Stored data

****************

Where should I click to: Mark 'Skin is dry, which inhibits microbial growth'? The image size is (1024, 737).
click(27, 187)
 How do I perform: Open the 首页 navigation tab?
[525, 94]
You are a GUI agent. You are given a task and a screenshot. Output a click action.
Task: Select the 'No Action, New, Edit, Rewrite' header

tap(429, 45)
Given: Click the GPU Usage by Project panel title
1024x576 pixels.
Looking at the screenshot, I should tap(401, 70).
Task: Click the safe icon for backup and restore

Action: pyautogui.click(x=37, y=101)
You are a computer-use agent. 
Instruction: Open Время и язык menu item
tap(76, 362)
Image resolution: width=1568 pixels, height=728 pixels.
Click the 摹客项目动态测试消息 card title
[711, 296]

****************

• **Problem statement**: Starting from the records above, filter out all lines except those containing the word "agent".

• **Task result**:
You are a GUI agent. You are given a task and a screenshot. Output a click action.
You are a computer-use agent. 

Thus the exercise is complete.